What to produce: Rewrite the stretch from the line containing "Identify the location of arrow-to-title." through the end of the listing, replacing "Identify" with "Find" and keeping everything else the same. Leave the pictures out.

[Extracted records]
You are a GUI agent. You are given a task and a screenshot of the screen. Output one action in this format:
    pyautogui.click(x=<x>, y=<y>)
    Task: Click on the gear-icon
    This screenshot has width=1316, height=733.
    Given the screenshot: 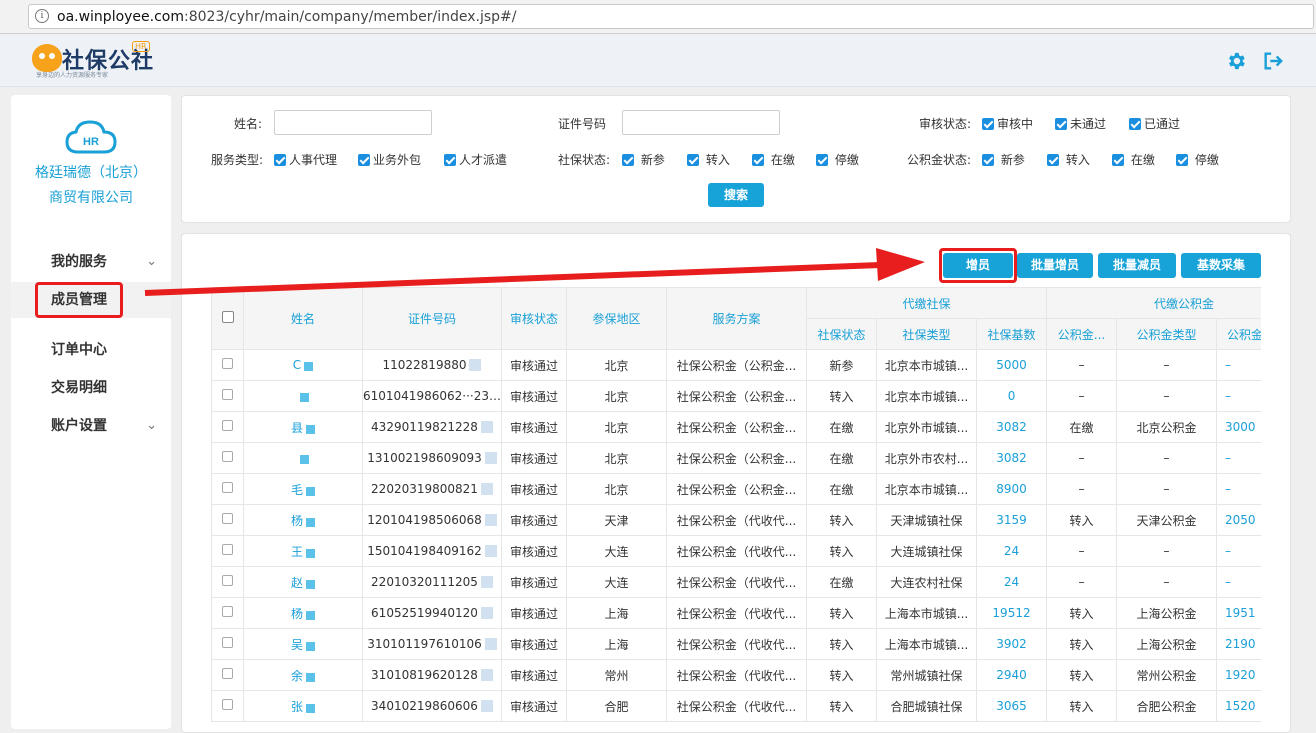 What is the action you would take?
    pyautogui.click(x=1236, y=61)
    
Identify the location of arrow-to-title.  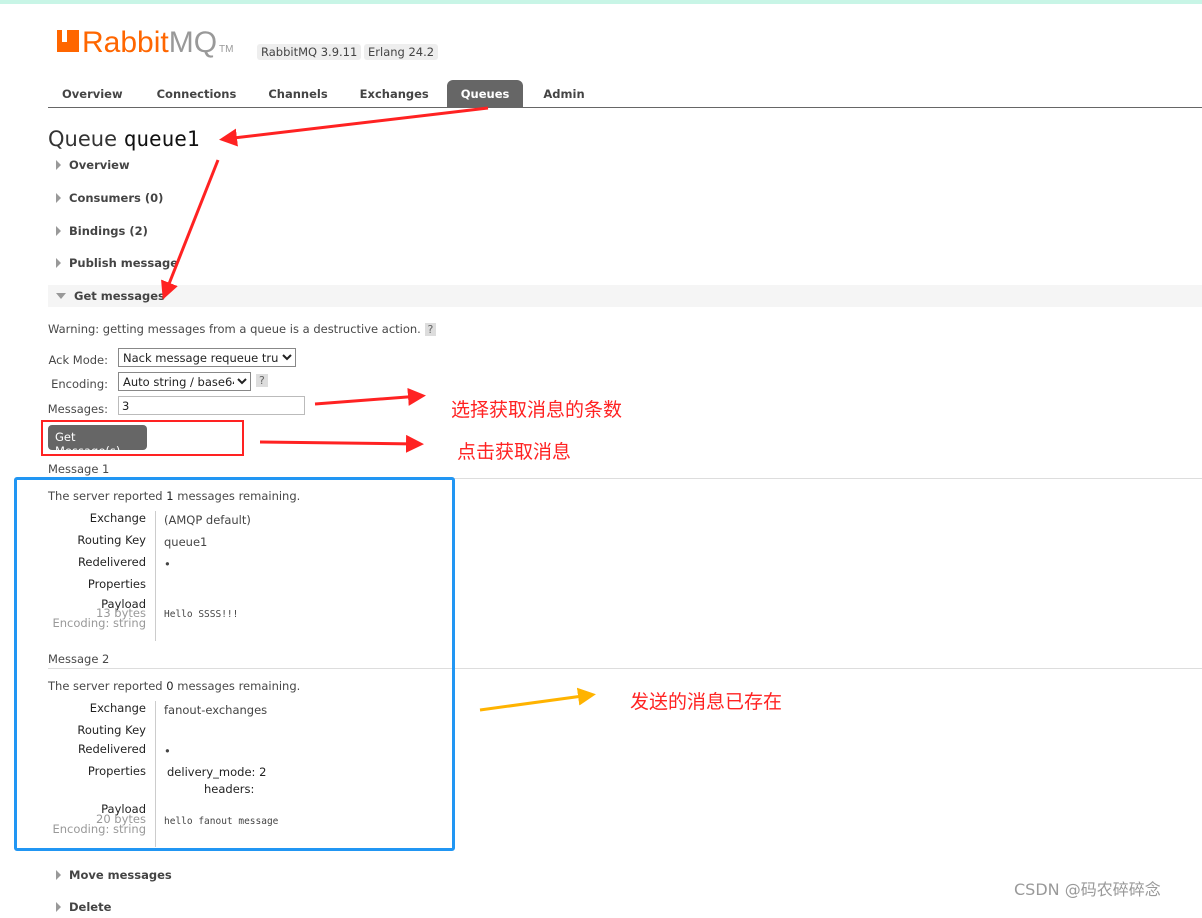
(354, 126).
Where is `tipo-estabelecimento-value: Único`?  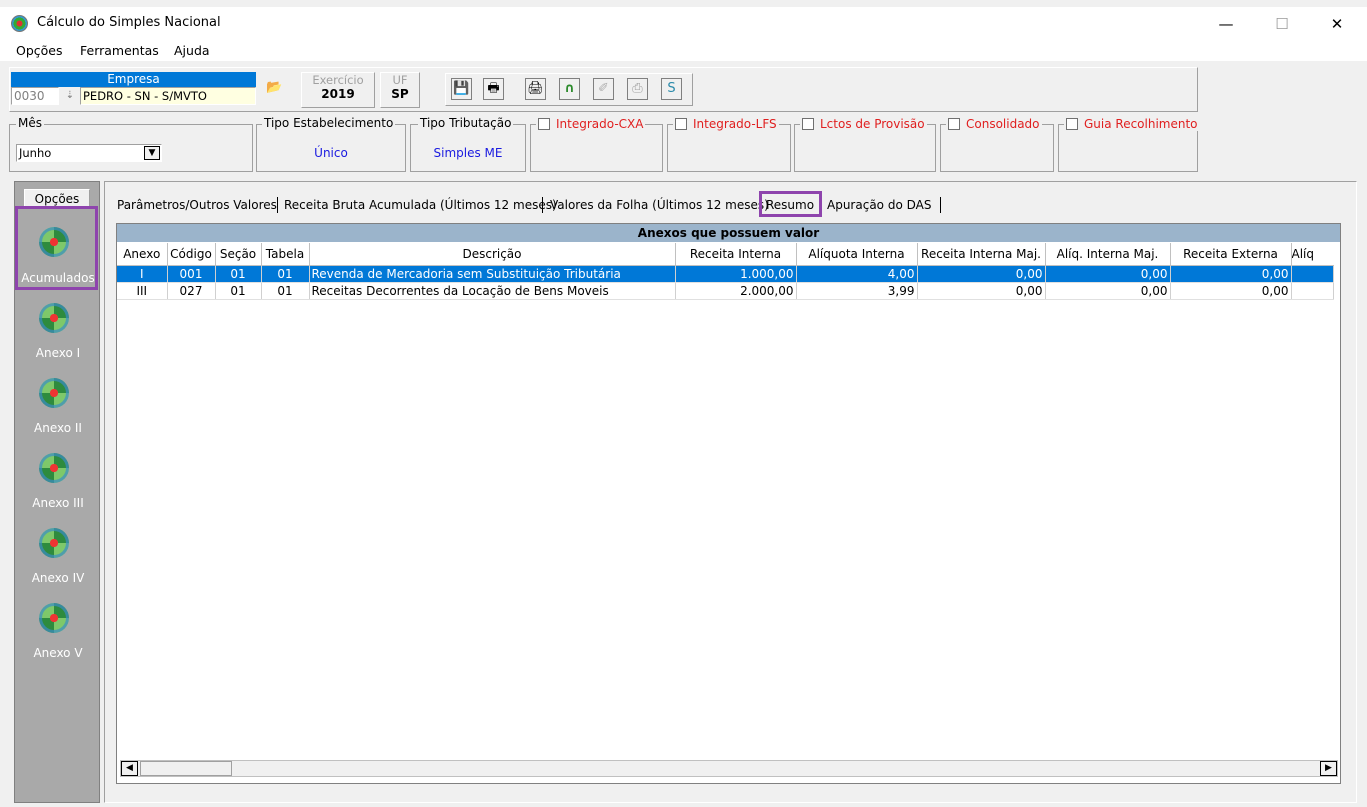
tipo-estabelecimento-value: Único is located at coordinates (331, 153).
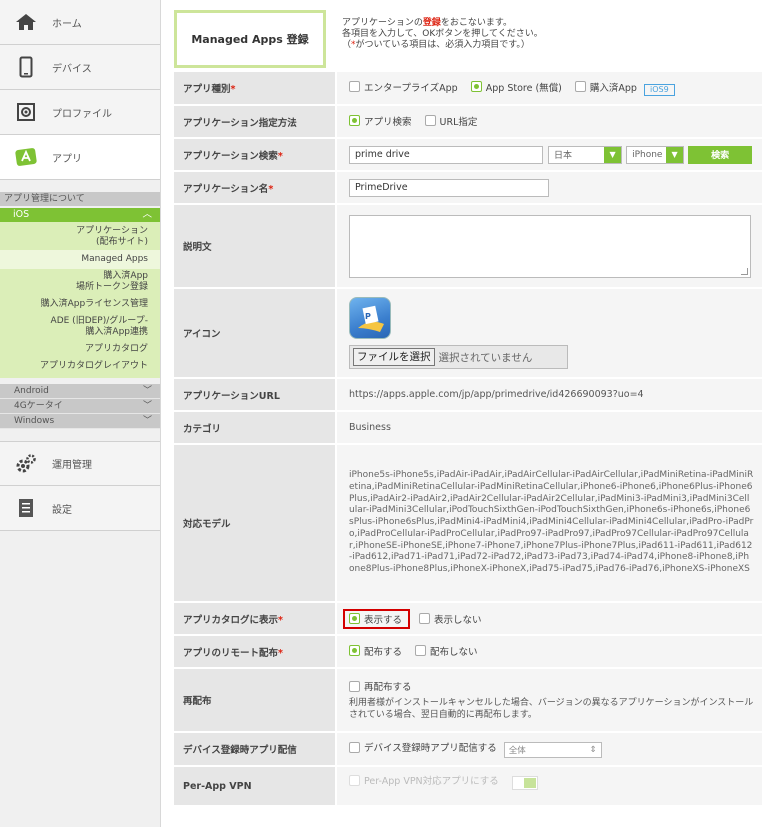 The height and width of the screenshot is (827, 763). Describe the element at coordinates (26, 22) in the screenshot. I see `home-icon` at that location.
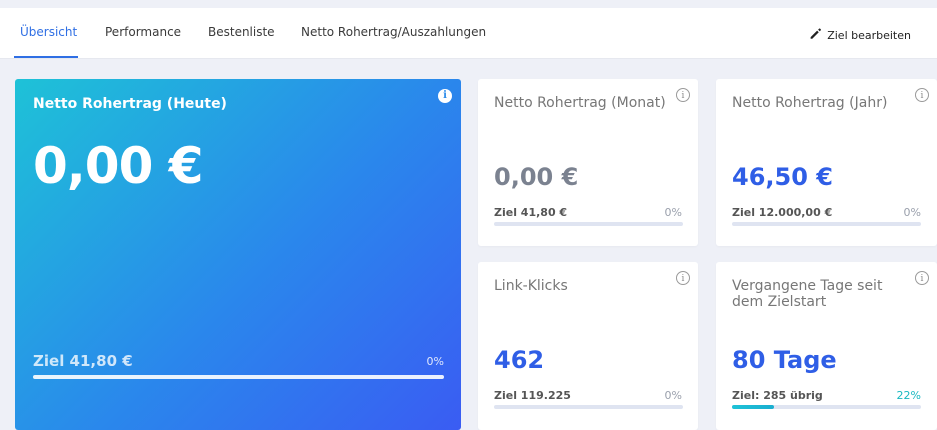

Answer section:
Find the location of arrow-to-title.  
(354, 126).
Where is `tipo-estabelecimento-value: Único`?  
tipo-estabelecimento-value: Único is located at coordinates (331, 153).
 The height and width of the screenshot is (827, 763). Describe the element at coordinates (26, 22) in the screenshot. I see `home-icon` at that location.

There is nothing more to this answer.